### Exercise directions
Copy out every line in the entries that contains the word "Select".

### Data for processing
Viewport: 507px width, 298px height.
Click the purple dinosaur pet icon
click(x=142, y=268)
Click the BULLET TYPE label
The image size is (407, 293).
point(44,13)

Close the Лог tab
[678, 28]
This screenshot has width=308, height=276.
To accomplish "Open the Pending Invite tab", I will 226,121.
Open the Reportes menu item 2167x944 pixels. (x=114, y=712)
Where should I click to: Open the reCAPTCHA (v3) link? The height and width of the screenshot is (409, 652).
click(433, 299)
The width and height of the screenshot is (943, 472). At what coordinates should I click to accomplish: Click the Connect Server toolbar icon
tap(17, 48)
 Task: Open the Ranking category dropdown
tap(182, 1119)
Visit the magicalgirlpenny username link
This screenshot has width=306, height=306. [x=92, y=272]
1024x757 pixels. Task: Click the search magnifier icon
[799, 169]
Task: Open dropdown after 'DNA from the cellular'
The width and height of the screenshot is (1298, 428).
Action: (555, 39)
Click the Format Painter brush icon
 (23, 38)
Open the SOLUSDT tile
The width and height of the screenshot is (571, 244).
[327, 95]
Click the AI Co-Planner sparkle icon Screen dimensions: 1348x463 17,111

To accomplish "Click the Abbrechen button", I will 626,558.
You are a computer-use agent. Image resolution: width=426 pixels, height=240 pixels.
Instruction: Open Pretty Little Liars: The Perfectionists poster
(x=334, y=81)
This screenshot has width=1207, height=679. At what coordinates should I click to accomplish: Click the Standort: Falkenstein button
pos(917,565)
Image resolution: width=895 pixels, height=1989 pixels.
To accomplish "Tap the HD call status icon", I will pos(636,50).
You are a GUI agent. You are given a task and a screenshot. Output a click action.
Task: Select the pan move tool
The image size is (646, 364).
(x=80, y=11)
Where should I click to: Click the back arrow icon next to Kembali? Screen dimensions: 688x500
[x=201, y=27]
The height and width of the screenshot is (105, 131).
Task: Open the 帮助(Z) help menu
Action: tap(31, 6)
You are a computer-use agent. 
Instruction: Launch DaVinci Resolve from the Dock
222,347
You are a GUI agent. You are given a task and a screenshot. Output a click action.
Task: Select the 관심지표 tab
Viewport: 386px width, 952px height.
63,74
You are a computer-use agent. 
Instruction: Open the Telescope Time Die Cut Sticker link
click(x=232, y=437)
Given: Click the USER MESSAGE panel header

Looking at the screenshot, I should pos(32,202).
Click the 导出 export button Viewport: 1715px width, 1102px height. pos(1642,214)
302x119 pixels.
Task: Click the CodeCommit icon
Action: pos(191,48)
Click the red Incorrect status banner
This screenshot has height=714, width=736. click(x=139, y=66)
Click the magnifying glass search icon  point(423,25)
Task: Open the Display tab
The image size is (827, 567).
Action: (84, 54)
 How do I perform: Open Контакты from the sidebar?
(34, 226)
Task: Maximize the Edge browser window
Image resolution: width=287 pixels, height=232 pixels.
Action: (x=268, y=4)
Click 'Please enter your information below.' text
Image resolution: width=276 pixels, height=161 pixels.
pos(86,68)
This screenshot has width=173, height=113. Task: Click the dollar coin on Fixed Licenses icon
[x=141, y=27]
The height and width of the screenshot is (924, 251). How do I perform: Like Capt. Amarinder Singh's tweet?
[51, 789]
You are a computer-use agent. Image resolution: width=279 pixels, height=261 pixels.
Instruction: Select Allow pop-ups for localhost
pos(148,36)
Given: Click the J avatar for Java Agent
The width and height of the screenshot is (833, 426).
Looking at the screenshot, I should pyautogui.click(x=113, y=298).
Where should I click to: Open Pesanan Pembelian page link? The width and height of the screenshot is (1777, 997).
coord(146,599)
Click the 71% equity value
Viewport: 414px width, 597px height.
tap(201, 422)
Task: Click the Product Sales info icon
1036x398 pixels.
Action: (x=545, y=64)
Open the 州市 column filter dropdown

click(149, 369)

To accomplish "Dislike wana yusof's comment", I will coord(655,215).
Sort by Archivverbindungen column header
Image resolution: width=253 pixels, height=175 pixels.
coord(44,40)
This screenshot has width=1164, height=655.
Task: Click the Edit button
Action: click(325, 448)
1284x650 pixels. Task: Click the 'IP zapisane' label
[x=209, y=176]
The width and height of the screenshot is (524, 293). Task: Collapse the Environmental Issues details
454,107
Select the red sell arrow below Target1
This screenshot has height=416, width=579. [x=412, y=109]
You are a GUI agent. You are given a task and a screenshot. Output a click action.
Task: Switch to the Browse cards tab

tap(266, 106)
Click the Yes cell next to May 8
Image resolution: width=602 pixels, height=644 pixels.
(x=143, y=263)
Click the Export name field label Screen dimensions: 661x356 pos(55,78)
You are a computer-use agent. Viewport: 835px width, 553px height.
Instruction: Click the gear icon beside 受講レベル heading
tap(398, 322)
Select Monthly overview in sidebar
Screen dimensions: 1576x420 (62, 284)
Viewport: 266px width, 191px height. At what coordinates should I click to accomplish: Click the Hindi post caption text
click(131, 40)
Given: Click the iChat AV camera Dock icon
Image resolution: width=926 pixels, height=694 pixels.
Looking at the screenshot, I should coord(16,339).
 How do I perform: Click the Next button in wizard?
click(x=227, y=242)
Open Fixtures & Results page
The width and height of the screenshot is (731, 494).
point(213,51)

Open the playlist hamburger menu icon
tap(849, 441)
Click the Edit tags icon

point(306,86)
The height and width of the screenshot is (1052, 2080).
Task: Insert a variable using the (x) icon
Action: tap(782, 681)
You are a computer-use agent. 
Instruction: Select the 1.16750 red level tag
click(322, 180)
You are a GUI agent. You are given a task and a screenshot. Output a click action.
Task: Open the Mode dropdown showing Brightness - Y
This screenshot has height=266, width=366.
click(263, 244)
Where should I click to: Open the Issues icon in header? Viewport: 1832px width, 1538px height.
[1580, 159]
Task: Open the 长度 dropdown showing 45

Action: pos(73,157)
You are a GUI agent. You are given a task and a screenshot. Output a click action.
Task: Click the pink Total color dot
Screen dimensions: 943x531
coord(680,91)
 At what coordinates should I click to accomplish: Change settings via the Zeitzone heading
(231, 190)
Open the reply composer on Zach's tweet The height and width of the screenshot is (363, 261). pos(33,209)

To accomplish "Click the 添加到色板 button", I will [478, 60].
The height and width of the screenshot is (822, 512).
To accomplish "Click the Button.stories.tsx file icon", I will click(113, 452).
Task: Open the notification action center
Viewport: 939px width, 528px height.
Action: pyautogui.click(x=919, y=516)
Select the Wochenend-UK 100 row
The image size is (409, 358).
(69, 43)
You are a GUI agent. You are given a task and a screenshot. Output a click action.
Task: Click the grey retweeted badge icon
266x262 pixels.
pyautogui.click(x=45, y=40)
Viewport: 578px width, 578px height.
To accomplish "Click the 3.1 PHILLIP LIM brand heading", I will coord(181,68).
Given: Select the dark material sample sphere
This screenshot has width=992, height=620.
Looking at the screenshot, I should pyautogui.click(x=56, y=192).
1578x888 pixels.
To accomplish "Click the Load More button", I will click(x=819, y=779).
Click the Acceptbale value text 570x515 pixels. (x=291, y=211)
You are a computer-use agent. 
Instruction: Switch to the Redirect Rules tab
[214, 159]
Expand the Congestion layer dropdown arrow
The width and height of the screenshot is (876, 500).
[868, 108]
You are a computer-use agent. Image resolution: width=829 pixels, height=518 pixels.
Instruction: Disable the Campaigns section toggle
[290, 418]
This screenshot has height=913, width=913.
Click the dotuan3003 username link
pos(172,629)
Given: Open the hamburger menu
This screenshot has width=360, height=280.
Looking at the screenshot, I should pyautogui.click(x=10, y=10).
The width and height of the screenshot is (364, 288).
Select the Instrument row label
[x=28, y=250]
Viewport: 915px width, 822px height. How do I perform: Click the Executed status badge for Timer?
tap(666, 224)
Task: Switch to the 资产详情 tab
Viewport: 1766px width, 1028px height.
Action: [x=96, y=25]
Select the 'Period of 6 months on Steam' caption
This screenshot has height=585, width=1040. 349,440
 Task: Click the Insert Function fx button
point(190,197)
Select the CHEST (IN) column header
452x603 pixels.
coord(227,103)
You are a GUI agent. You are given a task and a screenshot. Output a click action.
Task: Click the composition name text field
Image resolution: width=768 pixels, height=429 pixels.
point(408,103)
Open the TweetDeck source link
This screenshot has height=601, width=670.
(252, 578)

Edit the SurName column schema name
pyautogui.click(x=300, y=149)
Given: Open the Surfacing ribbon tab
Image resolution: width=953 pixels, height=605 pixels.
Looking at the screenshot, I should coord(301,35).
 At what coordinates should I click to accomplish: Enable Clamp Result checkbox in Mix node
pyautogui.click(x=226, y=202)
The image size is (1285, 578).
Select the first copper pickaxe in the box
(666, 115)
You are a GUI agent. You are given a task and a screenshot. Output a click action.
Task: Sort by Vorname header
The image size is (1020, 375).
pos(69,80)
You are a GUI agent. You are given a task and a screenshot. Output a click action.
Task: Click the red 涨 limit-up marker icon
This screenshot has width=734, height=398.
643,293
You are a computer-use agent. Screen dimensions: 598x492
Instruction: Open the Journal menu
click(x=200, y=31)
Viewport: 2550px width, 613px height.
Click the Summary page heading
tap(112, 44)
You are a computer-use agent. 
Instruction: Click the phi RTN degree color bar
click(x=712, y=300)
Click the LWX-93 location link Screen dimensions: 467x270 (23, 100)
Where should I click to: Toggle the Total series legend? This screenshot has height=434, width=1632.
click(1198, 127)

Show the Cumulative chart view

### Full answer
Task: Select the pan move tool
Task: Select the 관심지표 tab
Instruction: Select Allow pop-ups for localhost
Select the red sell arrow below Target1
Select Monthly overview in sidebar
Instruction: Select the 1.16750 red level tag
Select the Wochenend-UK 100 row
Given: Select the dark material sample sphere
Select the Instrument row label
Select the 'Period of 6 months on Steam' caption
Select the CHEST (IN) column header
Select the first copper pickaxe in the box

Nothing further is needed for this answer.